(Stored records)
*** Begin section ***

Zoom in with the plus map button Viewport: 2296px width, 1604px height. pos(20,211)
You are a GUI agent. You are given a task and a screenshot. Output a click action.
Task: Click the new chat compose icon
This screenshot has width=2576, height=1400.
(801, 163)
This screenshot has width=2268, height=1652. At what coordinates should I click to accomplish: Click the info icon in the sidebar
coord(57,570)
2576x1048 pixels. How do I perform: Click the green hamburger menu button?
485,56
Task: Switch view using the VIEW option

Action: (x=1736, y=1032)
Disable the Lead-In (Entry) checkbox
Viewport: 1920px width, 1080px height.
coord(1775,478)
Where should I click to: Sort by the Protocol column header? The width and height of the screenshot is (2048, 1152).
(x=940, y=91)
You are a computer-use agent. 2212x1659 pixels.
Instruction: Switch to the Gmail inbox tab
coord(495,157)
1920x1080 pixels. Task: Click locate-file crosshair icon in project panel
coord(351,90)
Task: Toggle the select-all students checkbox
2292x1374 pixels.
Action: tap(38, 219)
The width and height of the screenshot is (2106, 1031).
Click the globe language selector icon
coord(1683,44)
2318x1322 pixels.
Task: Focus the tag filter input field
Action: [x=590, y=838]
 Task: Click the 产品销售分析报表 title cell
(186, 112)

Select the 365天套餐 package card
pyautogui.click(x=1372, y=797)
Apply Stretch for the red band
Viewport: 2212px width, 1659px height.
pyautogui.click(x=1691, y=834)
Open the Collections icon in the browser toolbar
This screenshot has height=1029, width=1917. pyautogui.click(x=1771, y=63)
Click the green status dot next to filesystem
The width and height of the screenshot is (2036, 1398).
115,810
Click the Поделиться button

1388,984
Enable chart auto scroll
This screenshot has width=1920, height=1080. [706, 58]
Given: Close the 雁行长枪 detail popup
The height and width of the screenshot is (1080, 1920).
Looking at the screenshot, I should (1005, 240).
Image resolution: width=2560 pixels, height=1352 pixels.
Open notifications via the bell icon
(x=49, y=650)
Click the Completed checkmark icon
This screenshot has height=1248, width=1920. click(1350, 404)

*** End section ***

PROBLEM: For each line above that holds the string "agent", provide a copy of that line.

WRITTEN RESPONSE:
You are a GUI agent. You are given a task and a screenshot. Output a click action.
You are a computer-use agent. 2212x1659 pixels.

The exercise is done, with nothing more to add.